The full form of LRU is Least Recently Used.
LRU replaces the line in the cache that had stayed in it the longest without any reference to it. It follows the idea that the recently used blocks will get referenced more likely. LRU gives lesser page faults as compared to other algorithms and is thus the most used among all.
An LRU cache organizes the items based on the order of use so that you can identify the ones that haven’t been used the longest. A commendable observation for an optimal algorithm is that the pages used heavily in the last instructions will most probably come to play in the next few. Conversely, the pages that stayed unused for long will probably stay unused in the next few instructions.
Characteristics Of LRU
- The frequency of use of pages in the previous instructions defines their probable use in the next instructions. It forms the basis of LRU algorithms.
- The frequently used pages are more likely to be used again in the next few instructions and vice versa.
- When a program requests a page that is not present in the RAM, it shows page fault. If the page frame is full, then we remove the pages not used for the longest.
- One can implement LRU feasibly in a 2-way set associative mapping. It includes a USE bit in each line.
LRU Cache Data Structure
One can use these two data structures for implementing an LRU Cache:
Queue – This data structure is implemented using a doubly-linked list. The max size of any queue is equal to the total number of available frames (size of the cache). The recently used pages stay near the front end, while the least recent ones are at the rear end.
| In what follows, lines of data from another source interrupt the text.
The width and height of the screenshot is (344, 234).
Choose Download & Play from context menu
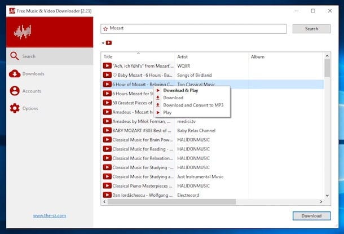coord(180,90)
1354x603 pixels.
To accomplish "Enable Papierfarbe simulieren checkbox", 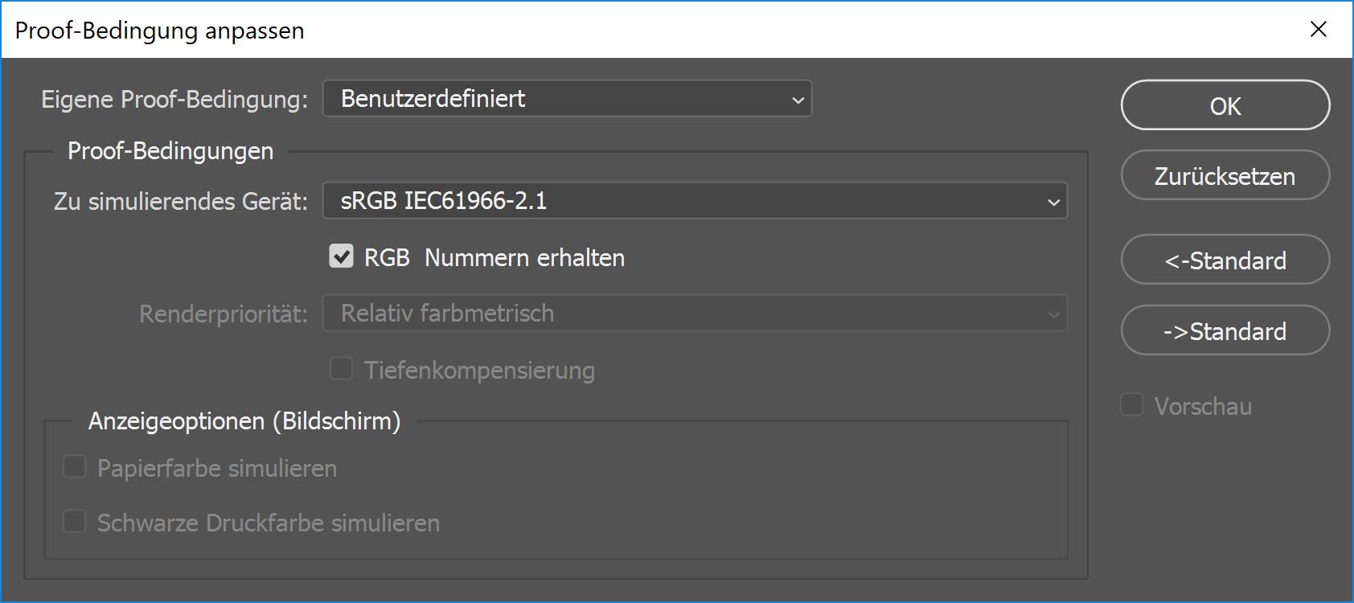I will click(75, 466).
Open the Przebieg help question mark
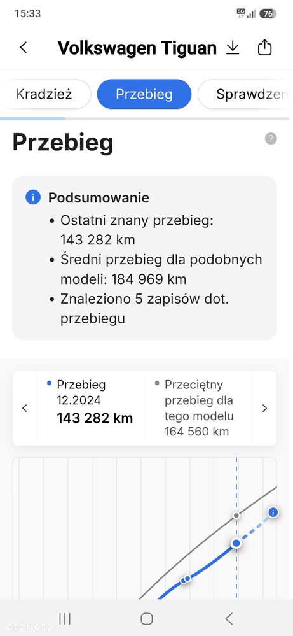The image size is (293, 636). tap(271, 139)
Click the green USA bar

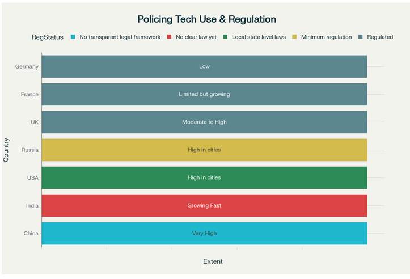pyautogui.click(x=204, y=177)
Hash – It contains the address of the corresponding queue node in the form of value and the page number as a key.
Benefits Of LRU
- LRU does not face Belady’s Anomaly, unlike FIFO. One can replace the least recently used page.
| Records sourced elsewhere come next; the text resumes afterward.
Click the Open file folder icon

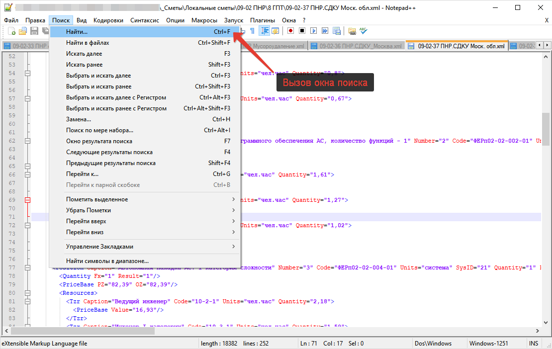coord(23,31)
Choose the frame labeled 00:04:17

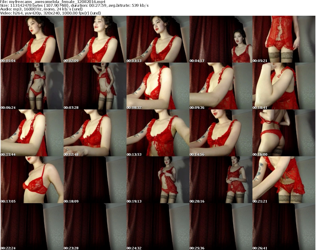[x=221, y=39]
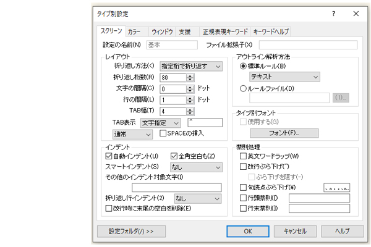Uncheck the 全角空白も checkbox
This screenshot has width=371, height=247.
[x=174, y=156]
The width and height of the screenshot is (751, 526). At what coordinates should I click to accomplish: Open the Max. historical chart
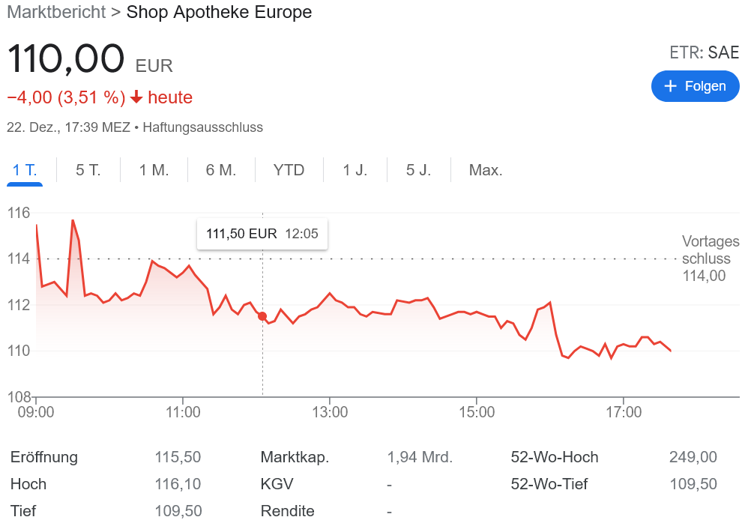click(x=485, y=170)
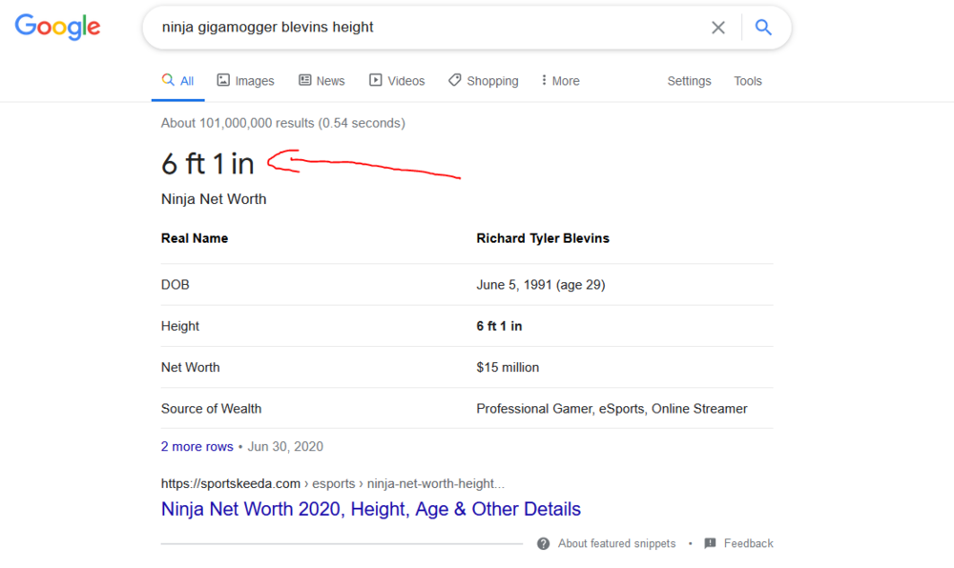This screenshot has height=568, width=954.
Task: Open Ninja Net Worth 2020 result link
Action: [x=370, y=509]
- The total number of page faults that LRU gives is much lesser than any algorithm other than optimal. And since one can’t implement optimal in real life, LRU becomes the most frequently used algorithm.
- This algorithm is also very efficient and fast.
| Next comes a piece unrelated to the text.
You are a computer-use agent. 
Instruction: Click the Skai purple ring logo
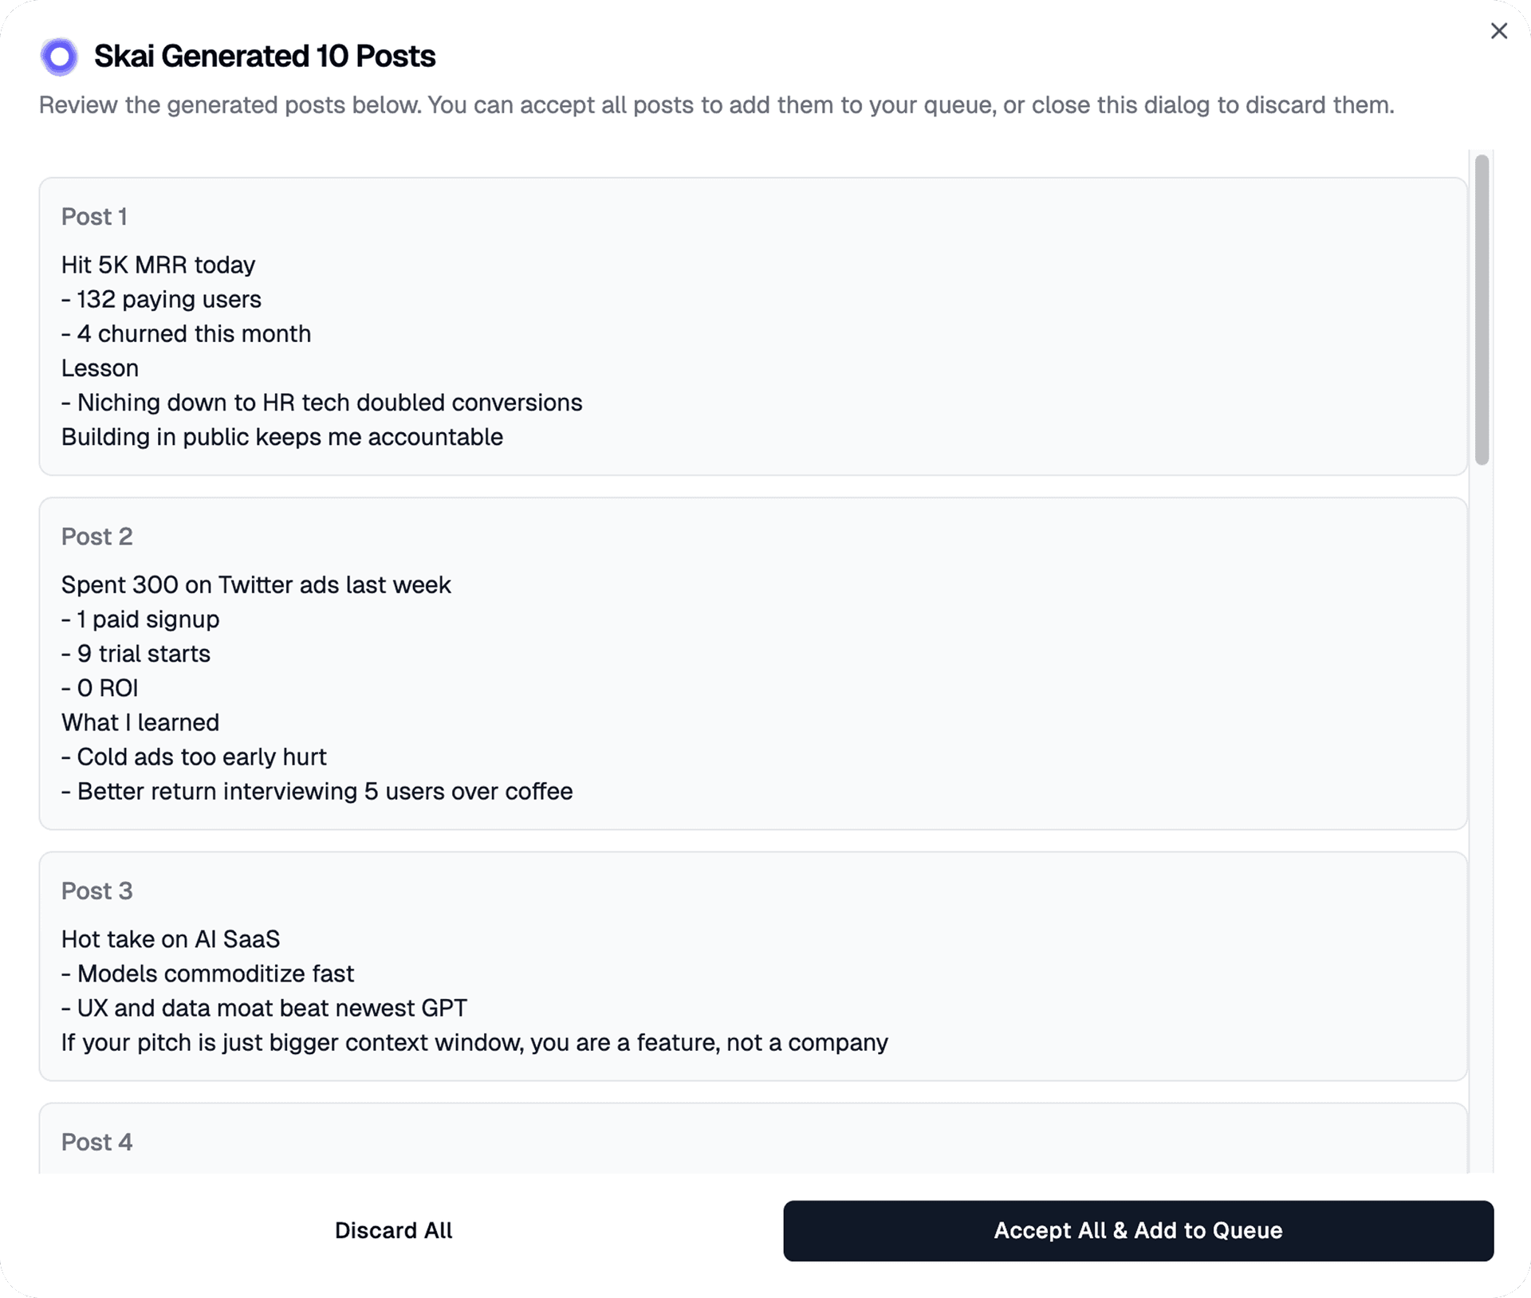(x=60, y=57)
- LRU updates the cache in no time every time one accesses an item.
- It catches the store items in the order of most used (recently) to least used (recently).
- LRU is always open for full analysis.
- LRU makes it easy to choose the faulted pages that haven’t been used for long.
Limitations Of LRU
- The overhead is more since one has to keep track of the pages that they referenced.
- LRU requires the implementation of an additional data structure.
- It requires high hardware assistance.
- The implementation process is difficult and may get lengthy.
- LRU is space heavy. A cache that tracks nn items would require a linked list of the length nn along with a hash map that holds nn items.